A firm favourite of mine when I lived in Herford in West Germany. This recipe comes from a German friend of mine who lives in Bavaria, and is delicious served with sour cream, dumplings or noodles - oh yes, don't forget the crusty sourdough bread as well! Although this is nice served with the above accompaniments, it is essentially a one pot meal which is sufficient to feed most hungry families.
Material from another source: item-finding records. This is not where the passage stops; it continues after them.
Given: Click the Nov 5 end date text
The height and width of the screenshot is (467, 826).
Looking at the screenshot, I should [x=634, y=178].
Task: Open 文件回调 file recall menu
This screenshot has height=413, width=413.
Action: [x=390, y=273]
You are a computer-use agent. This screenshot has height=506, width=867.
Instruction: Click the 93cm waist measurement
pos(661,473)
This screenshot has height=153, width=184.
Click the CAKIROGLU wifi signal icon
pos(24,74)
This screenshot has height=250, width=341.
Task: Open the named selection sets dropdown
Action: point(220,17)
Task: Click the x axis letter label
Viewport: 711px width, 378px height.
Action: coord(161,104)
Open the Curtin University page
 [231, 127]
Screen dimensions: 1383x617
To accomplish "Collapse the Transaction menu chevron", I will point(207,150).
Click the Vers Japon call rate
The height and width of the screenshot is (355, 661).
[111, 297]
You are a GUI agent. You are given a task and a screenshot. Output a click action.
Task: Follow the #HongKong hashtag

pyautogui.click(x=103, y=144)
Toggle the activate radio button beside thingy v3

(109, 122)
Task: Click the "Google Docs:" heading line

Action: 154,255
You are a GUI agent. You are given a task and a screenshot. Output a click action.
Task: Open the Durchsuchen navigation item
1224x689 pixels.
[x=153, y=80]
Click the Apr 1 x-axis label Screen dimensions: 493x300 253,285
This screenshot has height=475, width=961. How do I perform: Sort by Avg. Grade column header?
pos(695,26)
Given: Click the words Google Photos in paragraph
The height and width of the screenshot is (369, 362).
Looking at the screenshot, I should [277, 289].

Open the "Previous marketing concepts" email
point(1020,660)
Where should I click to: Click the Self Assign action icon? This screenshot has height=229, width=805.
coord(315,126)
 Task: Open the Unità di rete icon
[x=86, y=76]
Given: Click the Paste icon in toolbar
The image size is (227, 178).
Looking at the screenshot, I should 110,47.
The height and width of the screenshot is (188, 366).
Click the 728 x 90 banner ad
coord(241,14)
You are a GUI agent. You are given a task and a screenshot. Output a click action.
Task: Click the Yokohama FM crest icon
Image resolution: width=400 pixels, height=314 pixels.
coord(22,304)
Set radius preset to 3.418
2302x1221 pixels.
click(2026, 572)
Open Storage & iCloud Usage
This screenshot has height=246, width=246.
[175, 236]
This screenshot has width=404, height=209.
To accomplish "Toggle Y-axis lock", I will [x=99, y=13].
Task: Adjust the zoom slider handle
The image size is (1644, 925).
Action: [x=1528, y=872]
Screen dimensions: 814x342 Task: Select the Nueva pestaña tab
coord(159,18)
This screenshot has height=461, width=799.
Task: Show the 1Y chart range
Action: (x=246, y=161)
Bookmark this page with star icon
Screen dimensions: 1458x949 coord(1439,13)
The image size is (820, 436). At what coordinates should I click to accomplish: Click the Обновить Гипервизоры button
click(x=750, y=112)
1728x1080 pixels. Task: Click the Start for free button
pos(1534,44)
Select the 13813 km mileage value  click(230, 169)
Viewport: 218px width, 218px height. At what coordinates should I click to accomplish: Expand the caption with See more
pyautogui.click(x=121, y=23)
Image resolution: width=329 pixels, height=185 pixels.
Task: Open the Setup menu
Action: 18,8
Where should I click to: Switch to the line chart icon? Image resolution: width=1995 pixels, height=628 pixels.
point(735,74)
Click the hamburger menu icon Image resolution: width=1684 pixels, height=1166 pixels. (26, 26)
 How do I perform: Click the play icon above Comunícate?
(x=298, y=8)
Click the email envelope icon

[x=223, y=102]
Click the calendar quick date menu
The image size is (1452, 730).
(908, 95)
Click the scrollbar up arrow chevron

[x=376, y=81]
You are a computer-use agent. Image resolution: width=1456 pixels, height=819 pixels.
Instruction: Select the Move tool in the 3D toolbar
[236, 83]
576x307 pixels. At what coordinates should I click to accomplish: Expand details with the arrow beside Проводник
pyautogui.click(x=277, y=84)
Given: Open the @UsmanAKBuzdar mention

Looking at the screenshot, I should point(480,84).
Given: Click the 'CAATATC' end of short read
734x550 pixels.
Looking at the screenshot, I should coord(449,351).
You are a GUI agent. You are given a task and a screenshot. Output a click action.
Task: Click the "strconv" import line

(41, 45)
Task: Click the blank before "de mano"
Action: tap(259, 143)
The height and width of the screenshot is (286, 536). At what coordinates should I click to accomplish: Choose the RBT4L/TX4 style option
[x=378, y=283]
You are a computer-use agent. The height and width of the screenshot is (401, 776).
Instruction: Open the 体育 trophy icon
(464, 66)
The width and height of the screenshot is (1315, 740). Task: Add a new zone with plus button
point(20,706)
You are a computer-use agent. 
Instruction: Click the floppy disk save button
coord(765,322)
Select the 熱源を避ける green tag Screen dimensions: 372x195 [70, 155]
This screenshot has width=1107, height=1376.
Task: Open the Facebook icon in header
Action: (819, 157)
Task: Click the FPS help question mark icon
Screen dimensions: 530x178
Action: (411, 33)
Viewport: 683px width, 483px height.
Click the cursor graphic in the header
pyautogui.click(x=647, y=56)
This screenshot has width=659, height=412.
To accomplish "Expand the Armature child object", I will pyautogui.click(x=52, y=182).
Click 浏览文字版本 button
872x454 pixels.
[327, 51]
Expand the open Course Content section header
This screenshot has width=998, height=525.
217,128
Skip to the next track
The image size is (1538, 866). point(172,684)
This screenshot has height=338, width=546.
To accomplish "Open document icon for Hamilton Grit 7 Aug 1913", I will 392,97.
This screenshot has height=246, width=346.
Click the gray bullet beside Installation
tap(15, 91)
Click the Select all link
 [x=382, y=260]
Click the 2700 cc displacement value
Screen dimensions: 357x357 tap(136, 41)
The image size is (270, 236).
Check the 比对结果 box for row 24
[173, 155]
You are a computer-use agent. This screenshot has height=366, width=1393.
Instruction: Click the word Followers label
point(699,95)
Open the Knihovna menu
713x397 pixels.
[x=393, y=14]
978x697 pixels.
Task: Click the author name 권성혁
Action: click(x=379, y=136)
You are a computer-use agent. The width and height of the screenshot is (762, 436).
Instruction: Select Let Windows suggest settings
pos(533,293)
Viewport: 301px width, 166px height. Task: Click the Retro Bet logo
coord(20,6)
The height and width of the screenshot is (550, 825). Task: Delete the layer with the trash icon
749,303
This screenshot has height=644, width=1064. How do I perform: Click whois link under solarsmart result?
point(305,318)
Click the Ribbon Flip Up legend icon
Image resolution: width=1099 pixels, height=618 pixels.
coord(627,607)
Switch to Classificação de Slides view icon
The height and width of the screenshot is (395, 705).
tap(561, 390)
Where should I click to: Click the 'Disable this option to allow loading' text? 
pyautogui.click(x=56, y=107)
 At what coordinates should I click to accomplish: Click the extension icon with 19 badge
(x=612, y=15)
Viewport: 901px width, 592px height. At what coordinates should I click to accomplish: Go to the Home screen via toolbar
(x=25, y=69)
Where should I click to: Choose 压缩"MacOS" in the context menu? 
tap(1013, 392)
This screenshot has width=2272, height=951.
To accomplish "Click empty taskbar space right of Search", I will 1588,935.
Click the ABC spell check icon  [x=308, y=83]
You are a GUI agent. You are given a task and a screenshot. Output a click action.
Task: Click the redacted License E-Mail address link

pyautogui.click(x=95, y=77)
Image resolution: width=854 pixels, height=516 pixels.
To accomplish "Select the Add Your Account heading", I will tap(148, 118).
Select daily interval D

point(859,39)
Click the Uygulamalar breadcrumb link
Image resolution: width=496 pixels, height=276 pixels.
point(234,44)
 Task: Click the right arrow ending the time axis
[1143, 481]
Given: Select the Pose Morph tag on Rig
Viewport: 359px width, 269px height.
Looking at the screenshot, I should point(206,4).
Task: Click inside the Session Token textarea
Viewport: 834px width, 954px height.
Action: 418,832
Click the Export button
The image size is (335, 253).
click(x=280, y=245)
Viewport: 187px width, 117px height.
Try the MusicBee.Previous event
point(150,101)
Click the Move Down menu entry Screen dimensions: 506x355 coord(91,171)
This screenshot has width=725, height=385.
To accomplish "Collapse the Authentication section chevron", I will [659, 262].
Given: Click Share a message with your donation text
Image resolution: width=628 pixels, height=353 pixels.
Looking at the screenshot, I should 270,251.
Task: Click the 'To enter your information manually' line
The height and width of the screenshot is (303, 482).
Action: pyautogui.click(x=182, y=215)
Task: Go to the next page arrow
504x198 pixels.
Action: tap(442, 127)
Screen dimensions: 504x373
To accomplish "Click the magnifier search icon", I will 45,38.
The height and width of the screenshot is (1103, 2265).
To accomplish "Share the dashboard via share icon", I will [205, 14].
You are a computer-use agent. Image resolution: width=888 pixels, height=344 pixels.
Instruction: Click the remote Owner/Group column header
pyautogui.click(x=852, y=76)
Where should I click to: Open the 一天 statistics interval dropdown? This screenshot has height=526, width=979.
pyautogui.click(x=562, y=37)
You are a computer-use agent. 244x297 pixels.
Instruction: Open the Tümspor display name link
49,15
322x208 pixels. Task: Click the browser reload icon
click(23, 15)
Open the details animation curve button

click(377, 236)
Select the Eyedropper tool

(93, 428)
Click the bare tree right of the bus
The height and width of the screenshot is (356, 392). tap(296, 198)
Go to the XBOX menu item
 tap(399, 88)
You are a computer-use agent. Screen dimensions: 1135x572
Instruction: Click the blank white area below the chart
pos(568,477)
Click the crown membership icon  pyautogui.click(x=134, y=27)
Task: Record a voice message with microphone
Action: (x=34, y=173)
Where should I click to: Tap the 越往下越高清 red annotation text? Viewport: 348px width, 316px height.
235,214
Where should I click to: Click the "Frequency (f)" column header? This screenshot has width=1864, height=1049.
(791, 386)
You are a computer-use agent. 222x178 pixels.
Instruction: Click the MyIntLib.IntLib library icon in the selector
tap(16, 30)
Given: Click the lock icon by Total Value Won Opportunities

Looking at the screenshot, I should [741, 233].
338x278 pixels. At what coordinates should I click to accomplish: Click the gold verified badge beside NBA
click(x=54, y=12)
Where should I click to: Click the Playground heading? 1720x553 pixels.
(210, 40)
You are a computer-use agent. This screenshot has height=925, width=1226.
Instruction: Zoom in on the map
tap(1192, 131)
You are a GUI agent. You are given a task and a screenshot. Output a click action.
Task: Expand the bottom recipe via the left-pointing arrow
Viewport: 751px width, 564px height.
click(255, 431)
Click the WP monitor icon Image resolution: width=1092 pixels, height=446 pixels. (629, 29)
It can be cooked on the top of the stove or in a crock pot; the latter method is my favourite, especially when I am very busy or I need to go out!
- 2 lbs lean and trimmed stewing beef
- 2 big onions, peeled and diced
- 2 -4 tablespoons olive oil
- 1 tablespoon dried herbs (such as thyme, rosemary and marjoram)
- 3 -4 teaspoons sweet red paprika
- 2 large carrots, peeled and diced
- 4 potatoes, peeled and diced
- 1 (425 g) canpeeled tomatoes
- 1 tablespoon tomato puree
- 2 teaspoons garlic powder or 2 peeled crushed fresh garlic cloves
- 1 teaspoon caraway seed
- 0.5 (325 ml) bottle red wine
- salt & freshly ground black pepper
- sour cream, to serve
- Heat olive oil in a casserole, add meat and pan fry until brown.
- Add onion and heat until transparent.
- Then add carrots, potatoes and herbs and stir for a few minutes.
- Add red wine, tomatoes, tomato puree, garlic powder and caraway seeds - simmer for about 2 to 3 hours, adding some water if necessary.
- Crock pot: cook in a crock pot on high for 4 to 5 hours - reduce the liquid if cooking this way to about 1/4 bottle red wine.
- Serve with sour cream, dumplings or noodles.(And crusty bread - such as German Sourdough bread.).